[THE DATA]
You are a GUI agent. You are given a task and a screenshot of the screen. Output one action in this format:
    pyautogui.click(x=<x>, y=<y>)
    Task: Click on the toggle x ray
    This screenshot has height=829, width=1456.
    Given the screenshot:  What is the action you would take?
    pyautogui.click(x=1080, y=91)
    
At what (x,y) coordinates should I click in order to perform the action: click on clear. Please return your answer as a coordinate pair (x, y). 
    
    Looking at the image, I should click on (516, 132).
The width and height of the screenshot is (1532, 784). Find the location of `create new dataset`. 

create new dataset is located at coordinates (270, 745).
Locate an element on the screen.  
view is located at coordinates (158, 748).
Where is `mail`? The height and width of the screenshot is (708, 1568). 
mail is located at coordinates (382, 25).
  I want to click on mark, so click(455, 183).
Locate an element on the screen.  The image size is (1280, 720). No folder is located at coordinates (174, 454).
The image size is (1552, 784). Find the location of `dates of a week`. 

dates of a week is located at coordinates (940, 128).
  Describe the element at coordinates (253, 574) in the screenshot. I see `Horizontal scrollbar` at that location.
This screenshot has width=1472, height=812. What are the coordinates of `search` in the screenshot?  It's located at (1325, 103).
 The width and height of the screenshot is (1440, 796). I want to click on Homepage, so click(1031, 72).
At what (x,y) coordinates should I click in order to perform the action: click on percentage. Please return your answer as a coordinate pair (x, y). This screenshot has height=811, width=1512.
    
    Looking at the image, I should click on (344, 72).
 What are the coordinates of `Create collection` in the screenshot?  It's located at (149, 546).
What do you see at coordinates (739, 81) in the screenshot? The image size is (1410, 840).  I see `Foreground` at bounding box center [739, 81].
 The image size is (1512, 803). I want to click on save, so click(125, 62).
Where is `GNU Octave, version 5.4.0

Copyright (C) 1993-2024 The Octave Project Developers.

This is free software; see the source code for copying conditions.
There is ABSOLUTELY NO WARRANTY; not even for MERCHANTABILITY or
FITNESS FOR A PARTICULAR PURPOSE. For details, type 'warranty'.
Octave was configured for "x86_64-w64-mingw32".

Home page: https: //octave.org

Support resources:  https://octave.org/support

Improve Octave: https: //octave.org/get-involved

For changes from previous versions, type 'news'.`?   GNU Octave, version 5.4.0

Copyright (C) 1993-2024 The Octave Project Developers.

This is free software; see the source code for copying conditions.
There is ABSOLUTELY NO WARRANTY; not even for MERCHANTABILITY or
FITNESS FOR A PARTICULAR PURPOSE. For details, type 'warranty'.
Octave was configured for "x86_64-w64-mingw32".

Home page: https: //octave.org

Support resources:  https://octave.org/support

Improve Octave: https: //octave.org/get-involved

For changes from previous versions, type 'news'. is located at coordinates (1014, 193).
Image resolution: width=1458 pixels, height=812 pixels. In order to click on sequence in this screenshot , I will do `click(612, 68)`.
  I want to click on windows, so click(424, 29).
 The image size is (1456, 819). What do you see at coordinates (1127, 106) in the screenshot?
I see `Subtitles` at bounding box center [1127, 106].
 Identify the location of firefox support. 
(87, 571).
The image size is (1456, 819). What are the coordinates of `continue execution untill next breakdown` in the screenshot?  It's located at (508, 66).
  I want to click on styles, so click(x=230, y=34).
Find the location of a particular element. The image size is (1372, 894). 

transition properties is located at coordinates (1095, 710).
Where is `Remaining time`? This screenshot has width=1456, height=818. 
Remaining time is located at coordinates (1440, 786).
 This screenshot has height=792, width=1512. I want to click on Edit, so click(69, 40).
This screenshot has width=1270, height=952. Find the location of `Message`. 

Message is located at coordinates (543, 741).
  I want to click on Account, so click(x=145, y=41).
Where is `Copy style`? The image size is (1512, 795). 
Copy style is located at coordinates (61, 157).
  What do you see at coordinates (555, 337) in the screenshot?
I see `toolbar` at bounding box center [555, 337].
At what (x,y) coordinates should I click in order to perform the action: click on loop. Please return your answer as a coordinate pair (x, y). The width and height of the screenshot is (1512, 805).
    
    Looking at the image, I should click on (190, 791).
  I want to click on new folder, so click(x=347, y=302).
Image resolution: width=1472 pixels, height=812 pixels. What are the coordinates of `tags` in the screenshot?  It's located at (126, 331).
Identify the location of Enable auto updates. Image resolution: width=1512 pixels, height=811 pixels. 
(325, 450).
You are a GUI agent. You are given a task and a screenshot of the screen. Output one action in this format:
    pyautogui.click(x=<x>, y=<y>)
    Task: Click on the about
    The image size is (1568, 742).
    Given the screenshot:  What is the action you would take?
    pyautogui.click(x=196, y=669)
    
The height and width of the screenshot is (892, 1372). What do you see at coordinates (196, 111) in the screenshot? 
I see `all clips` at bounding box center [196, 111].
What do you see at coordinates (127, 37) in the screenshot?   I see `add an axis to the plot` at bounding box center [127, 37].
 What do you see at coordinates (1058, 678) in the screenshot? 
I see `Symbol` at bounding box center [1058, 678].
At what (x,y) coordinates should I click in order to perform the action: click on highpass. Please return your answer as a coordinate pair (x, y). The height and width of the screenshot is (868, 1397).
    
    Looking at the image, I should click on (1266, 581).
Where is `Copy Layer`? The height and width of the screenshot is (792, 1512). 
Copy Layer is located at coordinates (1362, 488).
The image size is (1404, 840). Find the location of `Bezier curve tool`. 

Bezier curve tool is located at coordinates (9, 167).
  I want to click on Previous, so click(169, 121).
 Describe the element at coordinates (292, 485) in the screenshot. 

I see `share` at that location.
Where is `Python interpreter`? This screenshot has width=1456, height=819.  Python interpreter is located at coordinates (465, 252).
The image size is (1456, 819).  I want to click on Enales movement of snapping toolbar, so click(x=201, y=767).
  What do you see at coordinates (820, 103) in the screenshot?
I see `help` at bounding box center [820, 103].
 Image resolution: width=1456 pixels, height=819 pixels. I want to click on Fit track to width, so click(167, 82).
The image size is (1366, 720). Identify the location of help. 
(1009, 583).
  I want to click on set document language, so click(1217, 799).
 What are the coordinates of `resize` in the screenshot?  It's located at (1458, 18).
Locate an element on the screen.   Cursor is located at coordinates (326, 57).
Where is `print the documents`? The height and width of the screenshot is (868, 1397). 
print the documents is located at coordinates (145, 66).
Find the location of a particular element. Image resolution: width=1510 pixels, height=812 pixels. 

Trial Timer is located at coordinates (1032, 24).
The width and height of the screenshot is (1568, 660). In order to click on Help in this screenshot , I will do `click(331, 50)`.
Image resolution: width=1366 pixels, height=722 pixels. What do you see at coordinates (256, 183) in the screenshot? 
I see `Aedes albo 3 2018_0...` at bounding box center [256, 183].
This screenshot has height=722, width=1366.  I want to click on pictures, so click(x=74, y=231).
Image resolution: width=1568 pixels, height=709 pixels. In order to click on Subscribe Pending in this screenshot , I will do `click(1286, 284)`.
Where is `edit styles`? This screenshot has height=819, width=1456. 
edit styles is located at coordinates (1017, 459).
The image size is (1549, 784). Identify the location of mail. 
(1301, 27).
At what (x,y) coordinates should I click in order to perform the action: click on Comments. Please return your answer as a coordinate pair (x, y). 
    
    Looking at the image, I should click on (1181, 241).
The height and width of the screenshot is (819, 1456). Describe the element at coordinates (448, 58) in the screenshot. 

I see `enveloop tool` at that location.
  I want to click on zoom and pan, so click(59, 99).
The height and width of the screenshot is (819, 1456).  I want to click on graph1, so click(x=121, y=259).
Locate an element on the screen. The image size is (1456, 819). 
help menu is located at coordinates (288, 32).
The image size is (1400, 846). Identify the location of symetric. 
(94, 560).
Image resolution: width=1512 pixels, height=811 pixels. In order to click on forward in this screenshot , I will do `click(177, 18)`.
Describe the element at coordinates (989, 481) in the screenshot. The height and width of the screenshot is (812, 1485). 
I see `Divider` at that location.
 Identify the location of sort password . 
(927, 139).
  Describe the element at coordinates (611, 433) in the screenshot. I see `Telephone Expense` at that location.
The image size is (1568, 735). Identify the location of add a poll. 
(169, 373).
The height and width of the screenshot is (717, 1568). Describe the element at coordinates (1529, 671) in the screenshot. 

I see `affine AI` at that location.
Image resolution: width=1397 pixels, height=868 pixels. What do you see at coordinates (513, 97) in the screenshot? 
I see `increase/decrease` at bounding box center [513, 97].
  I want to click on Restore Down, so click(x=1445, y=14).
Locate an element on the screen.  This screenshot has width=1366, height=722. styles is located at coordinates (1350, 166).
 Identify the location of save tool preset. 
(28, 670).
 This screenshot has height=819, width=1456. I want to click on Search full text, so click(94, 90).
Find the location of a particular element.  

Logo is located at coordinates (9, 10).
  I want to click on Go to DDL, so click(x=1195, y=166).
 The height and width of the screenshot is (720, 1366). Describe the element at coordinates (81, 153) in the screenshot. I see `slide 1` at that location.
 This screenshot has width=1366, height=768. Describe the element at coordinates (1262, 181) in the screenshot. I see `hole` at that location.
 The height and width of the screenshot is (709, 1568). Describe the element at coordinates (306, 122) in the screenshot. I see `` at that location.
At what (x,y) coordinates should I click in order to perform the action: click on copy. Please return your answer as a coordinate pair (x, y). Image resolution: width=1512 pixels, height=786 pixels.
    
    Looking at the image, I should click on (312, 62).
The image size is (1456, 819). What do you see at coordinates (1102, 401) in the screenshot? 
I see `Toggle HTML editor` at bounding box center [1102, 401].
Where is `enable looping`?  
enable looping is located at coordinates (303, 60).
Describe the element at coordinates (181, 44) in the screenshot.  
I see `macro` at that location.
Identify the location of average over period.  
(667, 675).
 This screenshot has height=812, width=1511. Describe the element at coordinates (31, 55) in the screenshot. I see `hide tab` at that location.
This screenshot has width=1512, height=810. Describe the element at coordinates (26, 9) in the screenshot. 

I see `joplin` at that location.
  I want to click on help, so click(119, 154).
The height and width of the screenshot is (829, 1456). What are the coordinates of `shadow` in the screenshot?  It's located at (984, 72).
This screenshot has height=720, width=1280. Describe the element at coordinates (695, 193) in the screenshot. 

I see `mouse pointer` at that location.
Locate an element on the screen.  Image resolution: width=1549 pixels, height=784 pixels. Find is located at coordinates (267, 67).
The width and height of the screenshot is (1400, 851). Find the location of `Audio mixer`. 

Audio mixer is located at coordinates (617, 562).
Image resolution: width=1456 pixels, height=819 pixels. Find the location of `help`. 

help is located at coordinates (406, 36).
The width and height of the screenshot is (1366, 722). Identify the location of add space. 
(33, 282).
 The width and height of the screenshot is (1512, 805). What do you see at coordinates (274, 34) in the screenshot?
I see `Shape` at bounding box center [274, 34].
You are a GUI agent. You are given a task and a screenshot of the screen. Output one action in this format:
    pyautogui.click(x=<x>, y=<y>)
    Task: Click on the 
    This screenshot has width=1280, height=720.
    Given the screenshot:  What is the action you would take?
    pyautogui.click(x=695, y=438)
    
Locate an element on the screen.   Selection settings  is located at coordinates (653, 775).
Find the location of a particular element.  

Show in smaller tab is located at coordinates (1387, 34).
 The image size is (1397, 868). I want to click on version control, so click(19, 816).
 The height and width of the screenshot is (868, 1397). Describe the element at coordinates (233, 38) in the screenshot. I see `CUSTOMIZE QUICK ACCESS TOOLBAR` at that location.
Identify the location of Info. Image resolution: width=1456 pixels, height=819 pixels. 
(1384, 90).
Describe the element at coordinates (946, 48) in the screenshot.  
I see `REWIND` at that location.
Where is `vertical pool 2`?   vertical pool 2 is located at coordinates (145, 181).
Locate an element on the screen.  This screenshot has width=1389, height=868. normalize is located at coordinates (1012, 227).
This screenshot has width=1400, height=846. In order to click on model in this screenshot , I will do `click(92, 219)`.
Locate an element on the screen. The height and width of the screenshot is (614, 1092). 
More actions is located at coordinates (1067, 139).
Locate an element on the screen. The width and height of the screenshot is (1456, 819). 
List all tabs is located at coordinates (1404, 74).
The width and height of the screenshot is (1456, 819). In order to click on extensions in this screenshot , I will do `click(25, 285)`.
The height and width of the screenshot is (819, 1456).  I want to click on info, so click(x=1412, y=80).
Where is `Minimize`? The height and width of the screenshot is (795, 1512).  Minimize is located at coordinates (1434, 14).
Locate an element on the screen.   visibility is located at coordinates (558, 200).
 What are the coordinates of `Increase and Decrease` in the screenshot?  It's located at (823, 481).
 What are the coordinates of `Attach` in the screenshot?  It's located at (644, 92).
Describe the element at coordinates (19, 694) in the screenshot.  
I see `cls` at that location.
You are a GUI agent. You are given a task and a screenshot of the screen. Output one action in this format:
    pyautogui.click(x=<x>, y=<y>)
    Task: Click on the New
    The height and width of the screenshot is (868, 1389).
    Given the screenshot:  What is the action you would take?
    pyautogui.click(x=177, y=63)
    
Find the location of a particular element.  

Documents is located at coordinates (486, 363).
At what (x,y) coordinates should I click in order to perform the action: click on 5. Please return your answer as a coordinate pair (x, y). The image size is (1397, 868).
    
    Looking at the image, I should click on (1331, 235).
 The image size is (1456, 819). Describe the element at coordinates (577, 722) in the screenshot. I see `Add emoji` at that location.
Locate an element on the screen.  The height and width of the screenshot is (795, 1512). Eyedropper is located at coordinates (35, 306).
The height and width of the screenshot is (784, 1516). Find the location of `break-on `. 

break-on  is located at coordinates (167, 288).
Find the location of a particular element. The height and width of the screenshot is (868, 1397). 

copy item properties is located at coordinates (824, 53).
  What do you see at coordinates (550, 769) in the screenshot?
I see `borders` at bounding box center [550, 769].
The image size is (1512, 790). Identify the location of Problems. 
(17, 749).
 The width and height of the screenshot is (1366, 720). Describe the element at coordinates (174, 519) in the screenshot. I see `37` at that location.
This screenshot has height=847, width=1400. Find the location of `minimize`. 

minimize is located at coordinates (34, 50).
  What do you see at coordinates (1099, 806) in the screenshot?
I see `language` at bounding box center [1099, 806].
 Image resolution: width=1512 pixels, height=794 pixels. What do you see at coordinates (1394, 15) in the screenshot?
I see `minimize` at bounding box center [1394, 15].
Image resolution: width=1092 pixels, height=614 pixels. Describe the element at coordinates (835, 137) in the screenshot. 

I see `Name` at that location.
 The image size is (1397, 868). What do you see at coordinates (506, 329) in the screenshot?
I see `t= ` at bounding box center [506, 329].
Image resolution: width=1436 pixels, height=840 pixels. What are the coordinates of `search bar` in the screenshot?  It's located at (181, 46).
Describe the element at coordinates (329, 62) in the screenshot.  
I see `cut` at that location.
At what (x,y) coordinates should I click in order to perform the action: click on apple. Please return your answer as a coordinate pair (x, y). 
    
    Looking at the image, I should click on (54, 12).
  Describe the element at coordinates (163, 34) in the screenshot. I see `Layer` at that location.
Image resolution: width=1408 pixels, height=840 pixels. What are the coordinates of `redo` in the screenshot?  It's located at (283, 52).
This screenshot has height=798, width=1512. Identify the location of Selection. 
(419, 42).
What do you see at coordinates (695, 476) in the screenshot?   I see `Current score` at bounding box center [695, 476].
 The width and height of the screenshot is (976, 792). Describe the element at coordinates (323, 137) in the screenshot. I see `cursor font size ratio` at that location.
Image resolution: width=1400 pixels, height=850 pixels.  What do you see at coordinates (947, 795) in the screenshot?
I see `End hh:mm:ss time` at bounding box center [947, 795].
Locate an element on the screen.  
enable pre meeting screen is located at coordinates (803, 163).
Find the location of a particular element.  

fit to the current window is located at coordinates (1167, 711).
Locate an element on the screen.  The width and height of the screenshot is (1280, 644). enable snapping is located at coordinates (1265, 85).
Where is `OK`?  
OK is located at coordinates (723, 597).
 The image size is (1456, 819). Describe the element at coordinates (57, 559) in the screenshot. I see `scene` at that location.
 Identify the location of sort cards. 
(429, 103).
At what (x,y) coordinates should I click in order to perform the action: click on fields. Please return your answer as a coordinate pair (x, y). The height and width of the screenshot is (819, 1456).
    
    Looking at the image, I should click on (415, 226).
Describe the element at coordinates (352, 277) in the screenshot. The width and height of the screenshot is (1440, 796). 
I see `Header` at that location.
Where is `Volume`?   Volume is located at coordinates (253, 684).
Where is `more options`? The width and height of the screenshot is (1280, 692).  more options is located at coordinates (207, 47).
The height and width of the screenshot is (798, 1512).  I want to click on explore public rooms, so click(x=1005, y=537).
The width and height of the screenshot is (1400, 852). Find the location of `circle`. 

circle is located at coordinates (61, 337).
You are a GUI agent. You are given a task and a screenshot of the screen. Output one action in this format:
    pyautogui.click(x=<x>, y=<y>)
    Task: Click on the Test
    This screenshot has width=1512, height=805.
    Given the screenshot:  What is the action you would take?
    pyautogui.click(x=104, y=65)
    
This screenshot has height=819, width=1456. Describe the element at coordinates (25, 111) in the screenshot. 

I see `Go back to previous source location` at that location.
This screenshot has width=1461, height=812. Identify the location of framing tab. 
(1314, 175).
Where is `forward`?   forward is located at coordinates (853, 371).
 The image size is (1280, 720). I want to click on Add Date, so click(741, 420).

[TASK BRIEF] Reproduce the listing lines starting at the line containing "at (1458, 18)." and ending at the line containing "Looking at the image, I should click on (1181, 241).", swapping "Comments" for "Notes" and leaving everything else unchanged.

[REPLY]
 What are the coordinates of `resize` in the screenshot?  It's located at (1458, 18).
Locate an element on the screen.   Cursor is located at coordinates (326, 57).
Where is `print the documents`? The height and width of the screenshot is (868, 1397). 
print the documents is located at coordinates (145, 66).
Find the location of a particular element. Image resolution: width=1510 pixels, height=812 pixels. 

Trial Timer is located at coordinates (1032, 24).
The width and height of the screenshot is (1568, 660). In order to click on Help in this screenshot , I will do `click(331, 50)`.
Image resolution: width=1366 pixels, height=722 pixels. What do you see at coordinates (256, 183) in the screenshot? 
I see `Aedes albo 3 2018_0...` at bounding box center [256, 183].
This screenshot has height=722, width=1366.  I want to click on pictures, so click(x=74, y=231).
Image resolution: width=1568 pixels, height=709 pixels. In order to click on Subscribe Pending in this screenshot , I will do `click(1286, 284)`.
Where is `edit styles`? This screenshot has height=819, width=1456. 
edit styles is located at coordinates (1017, 459).
The image size is (1549, 784). Identify the location of mail. 
(1301, 27).
At what (x,y) coordinates should I click in order to perform the action: click on Notes. Please return your answer as a coordinate pair (x, y). 
    
    Looking at the image, I should click on (1181, 241).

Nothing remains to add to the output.